The two decades of 1980s and 1990s have been billed as Africa’s ‘lost development decades’. Several African countries either stagnated or experienced a reversal of the gains already attained in the 1960s and 1970s. Part of the explanation is in the World Bank and IMF’s sponsored structural adjustment programs that many African countries embarked on. The details that describe our mother land as a ‘continent in despair’ are horrifying yet much has also changed lately with a band of countries such as Ghana, Uganda, Tanzania, Botswana, Mauritius, Mozambique, and Kenya that have reformed to improve governance and spur a “sustained significant real per capita economic growth” (Cheru 2002:3).
AU’s NEPAD and African Governance
More than ten years ago, the AU through NEPAD put in much effort in pushing forward the slow yet incremental economic growth in a handful of African countries, but this does not qualify to represent a solid start of an ‘African Renaissance’ agenda. To attain significant transformation of development in Africa, the substantive content and character of governance in practice is necessary as it unleashes new impetus to sustain peace and stability within communities and helps in building the efficiency of public administrators to enhance their abilities in addressing pressing challenges within the continent of poverty and underdevelopment, the rule of law, human rights abuses, marginalization of certain groups and a real threat to the extermination of others as we have experienced in Rwanda and now in The Central African Republic.
In the literature, “there is a difference between those who view governance as concerned with the rules for conducting public affairs verses those who see it as steering or controlling public affairs”. This is the substance viewpoint while on the character, “the difference is between governance as related to performance or process” (Hyden et al. 2004:12). Historically governance is employed with regard to: public administration, international relations, international development agencies and comparative politics. Because most Sub Sahara African states don’t have the capacity to deal effectively with public issues (as is the case in DR Congo, CAR, new kid on the block – South Sudan, the bleeding Somalia, the cracking Mozambique and Burundi, Mali and long standing Sudan’s Darfur crisis among others), it is loosely seen that public administration is relying on governance theory to manage representation and participation problems and legitimacy particularly of democratic institutions and political control of bureaucracy. This outlook ends up with very limited outcomes.
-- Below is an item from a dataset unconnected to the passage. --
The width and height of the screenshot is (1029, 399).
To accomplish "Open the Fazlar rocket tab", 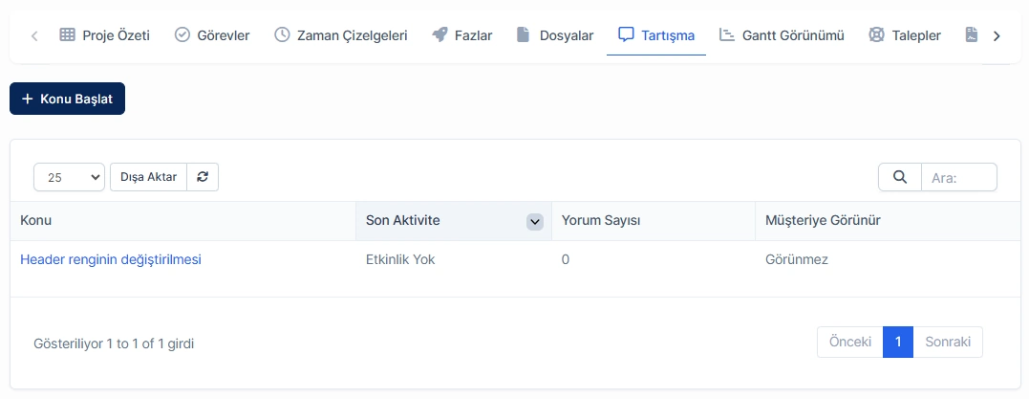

Governance as a Three-legged Stool
Like a three-legged stool, governance also has distinct arms: political governance that deals with the design of public policy; administrative governance that handles the implementation of policy and economic governance which involves the management of the domestic economy and its relationships with other economies (Maathai, 2009 and AERC, 2007). Theorizing on Public Choice is essential to better appreciate how political and economic markets operate by thoroughly examining the rules that regulate socio-political interactions in society. This institutional framework outlook of governance within which government not only develops but also implements public policies, while entrepreneurs engage in productive activities for wealth creation necessary to address poverty and social deprivation must form the hallmark and aspiration of African leadership.
Having celebrated 50 years of Africa in Union last year, many countries have a long way to go in translating the thematic issues of African Unity that have been attained the last five decades. The institutions of governance whether run by national government or intergovernmental, need to actively engage in the best standards and practices to deliver the African Hopes to its people. Examining region and country specific trends and public interest growth indicators across the continent – one draws a completely different picture about the ‘Africa Raising’ narrative. There are countries that are fast improving like Tanzania and Rwanda while others are still disastrously weak in setting up properly broad based strong functional central governments. In the end, different political actors within the African polity (lawmakers, voters, civil servants, political coalitions, lobby groups, civil society groups, commercial entities, ethnic groups and other politicians) have useful roles and contributions to make in the design of rules used to effect governance.
Pressing Issues and Missing Fruits of Governance
The alternative understanding of governance is a locally focused governance system that pulls all necessary tools required to deal with equity in the distribution of the benefits of economic growth and address development needs. Of import in this category is the whole gamut of: property rights and allocation of natural resources, the protection of individual and group values plus the environment from degradation, creation of space and peace necessary for economic freedom, the flourishing of ethnic and religious traditions, challenging issues of nationality, identity and politics of belonging, liberty and minority rights, accountability and creation of inclusive and cohesive societies.
Issues of peace and governance and the experience of the two in Sub Sahara Africa show many layers. The most pressing points of governance for Africa include the regulation of socio-political interaction, critical decisions about the allocation of scarce economic resources (taxation, production, distribution of income); health care , clean water, access to welfare enhancing and life saving goods and services, affordable housing, educational facilities and most important inter alia, peaceful coexistence of various ethnic population groups. To create this model of governance in Africa, it is essential to develop a polity which has active citizens who can work towards the establishment of effective states.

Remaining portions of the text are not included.